Please print the full listing exactly.

=-=-=

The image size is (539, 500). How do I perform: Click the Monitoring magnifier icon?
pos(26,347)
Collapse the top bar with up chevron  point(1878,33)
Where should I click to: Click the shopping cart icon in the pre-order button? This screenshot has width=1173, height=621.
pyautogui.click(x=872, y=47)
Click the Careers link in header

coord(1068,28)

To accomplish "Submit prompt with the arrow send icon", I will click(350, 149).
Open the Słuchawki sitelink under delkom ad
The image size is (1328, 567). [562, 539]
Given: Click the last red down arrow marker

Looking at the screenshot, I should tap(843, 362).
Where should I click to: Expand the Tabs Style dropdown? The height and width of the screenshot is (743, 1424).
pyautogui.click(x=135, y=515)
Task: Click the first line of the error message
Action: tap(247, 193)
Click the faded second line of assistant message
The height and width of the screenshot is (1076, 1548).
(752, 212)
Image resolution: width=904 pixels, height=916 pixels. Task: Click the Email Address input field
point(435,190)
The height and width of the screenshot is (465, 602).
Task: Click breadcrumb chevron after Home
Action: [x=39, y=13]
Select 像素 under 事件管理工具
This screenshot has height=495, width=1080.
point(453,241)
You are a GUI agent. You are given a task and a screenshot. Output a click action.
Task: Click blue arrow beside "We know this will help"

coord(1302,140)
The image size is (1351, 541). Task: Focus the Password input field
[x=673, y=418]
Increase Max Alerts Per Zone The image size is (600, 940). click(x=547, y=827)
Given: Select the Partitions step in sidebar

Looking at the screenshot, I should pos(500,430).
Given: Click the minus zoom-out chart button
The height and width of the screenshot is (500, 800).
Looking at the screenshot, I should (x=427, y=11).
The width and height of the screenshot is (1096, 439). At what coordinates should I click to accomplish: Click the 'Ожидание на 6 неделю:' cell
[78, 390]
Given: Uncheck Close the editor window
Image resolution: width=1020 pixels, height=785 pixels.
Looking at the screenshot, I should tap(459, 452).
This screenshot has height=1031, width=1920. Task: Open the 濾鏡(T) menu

=-=-=

TASK SOLUTION:
The image size is (539, 500). How do I perform: Click the Monitoring magnifier icon?
pos(26,347)
Collapse the top bar with up chevron  point(1878,33)
Where should I click to: Click the shopping cart icon in the pre-order button? This screenshot has width=1173, height=621.
pyautogui.click(x=872, y=47)
Click the Careers link in header

coord(1068,28)

To accomplish "Submit prompt with the arrow send icon", I will click(350, 149).
Open the Słuchawki sitelink under delkom ad
The image size is (1328, 567). [562, 539]
Given: Click the last red down arrow marker

Looking at the screenshot, I should tap(843, 362).
Where should I click to: Expand the Tabs Style dropdown? The height and width of the screenshot is (743, 1424).
pyautogui.click(x=135, y=515)
Task: Click the first line of the error message
Action: tap(247, 193)
Click the faded second line of assistant message
The height and width of the screenshot is (1076, 1548).
(752, 212)
Image resolution: width=904 pixels, height=916 pixels. Task: Click the Email Address input field
point(435,190)
The height and width of the screenshot is (465, 602).
Task: Click breadcrumb chevron after Home
Action: [x=39, y=13]
Select 像素 under 事件管理工具
This screenshot has height=495, width=1080.
point(453,241)
You are a GUI agent. You are given a task and a screenshot. Output a click action.
Task: Click blue arrow beside "We know this will help"

coord(1302,140)
The image size is (1351, 541). Task: Focus the Password input field
[x=673, y=418]
Increase Max Alerts Per Zone The image size is (600, 940). click(x=547, y=827)
Given: Select the Partitions step in sidebar

Looking at the screenshot, I should pos(500,430).
Given: Click the minus zoom-out chart button
The height and width of the screenshot is (500, 800).
Looking at the screenshot, I should (x=427, y=11).
The width and height of the screenshot is (1096, 439). At what coordinates should I click to accomplish: Click the 'Ожидание на 6 неделю:' cell
[78, 390]
Given: Uncheck Close the editor window
Image resolution: width=1020 pixels, height=785 pixels.
Looking at the screenshot, I should tap(459, 452).
This screenshot has height=1031, width=1920. Task: Open the 濾鏡(T) menu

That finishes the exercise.